Positive affect also serves as a protective factor against heart disease. In a 10-year study of Nova Scotians, the rate of heart disease was 22% lower for each one-point increase on the measure of positive affect, from 1 (no positive affect expressed) to 5 (extreme positive affect) (Davidson, Mostofsky, & Whang, 2010). In terms of our health, the expression, “don’t worry, be happy” is helpful advice indeed. There has also been much work suggesting that optimism—the general tendency to look on the bright side of things—is also a significant predictor of positive health outcomes.

Figure 1. Positive affect describes positive states, which may be temporary, while optimism describes a general tendency to have a positive outlook.

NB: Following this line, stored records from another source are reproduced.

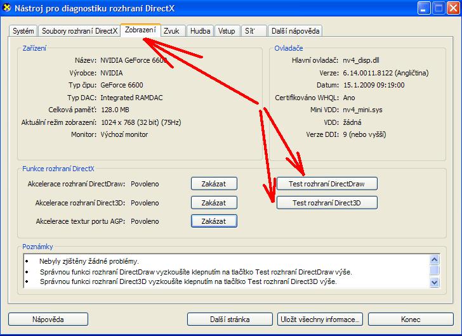Open the Další nápověda tab
Screen dimensions: 462x336
tap(295, 31)
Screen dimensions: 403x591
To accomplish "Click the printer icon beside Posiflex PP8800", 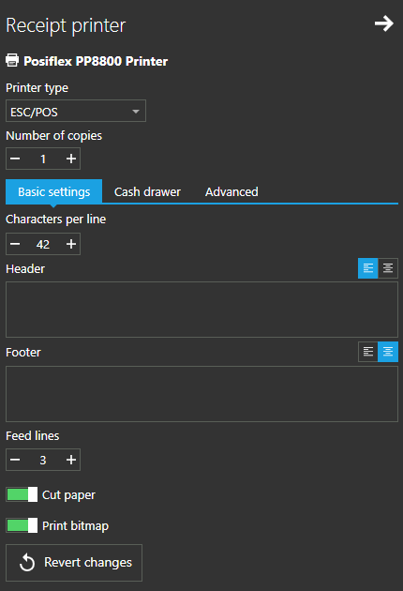I will tap(12, 60).
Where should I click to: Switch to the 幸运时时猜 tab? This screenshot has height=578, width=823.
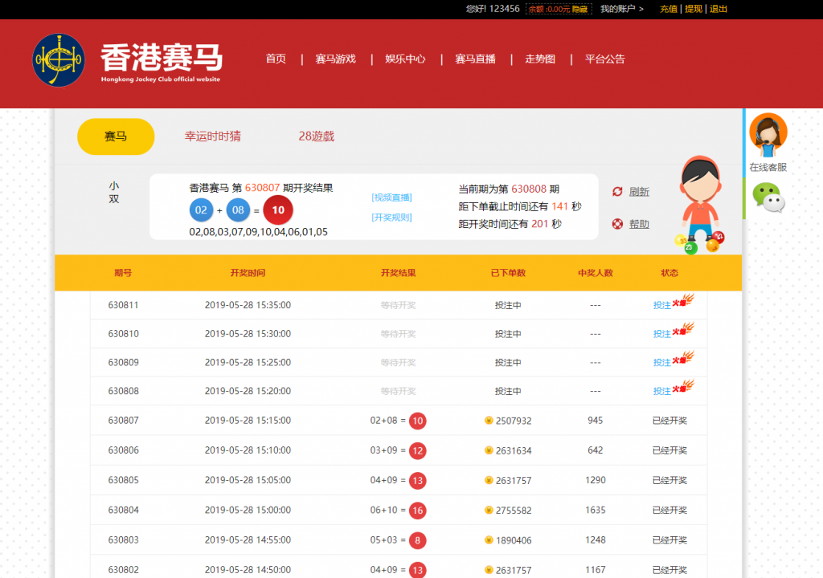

Although positive affect and optimism are related in some ways, they are not the same (Pressman & Cohen, 2005). Whereas positive affect is mostly concerned with positive feeling states, optimism has been regarded as a generalized tendency to expect that good things will happen (Chang, 2001). It has also been conceptualized as a tendency to view life’s stressors and difficulties as temporary and external to oneself (Peterson & Steen, 2002). Numerous studies over the years have consistently shown that optimism is linked to longevity, healthier behaviors, fewer postsurgical complications, better immune functioning among men with prostate cancer, and better treatment adherence (Rasmussen & Wallio, 2008). Further, optimistic people report fewer physical symptoms, less pain, better physical functioning, and are less likely to be rehospitalized following heart surgery (Rasmussen, Scheier, & Greenhouse, 2009).

Flow

Another factor that seems to be important in fostering a deep sense of well-being is the ability to derive flow from the things we do in life. Flow is described as a particular experience that is so engaging and engrossing that it becomes worth doing for its own sake (Csikszentmihalyi, 1997). It is usually related to creative endeavors and leisure activities, but it can also be experienced by workers who like their jobs or students who love studying (Csikszentmihalyi, 1999). Many of us instantly recognize the notion of flow. In fact, the term derived from respondents’ spontaneous use of the term when asked to describe how it felt when what they were doing was going well. When people experience flow, they become involved in an activity to the point where they feel they lose themselves in the activity. They effortlessly maintain their concentration and focus, they feel as though they have complete control of their actions, and time seems to pass more quickly than usual (Csikszentmihalyi, 1997). Flow is considered a pleasurable experience, and it typically occurs when people are engaged in challenging activities that require skills and knowledge they know they possess. For example, people would be more likely report flow experiences in relation to their work or hobbies than in relation to eating. When asked the question, “Do you ever get involved in something so deeply that nothing else seems to matter, and you lose track of time?” about 20% of Americans and Europeans report having these flow-like experiences regularly (Csikszentmihalyi, 1997).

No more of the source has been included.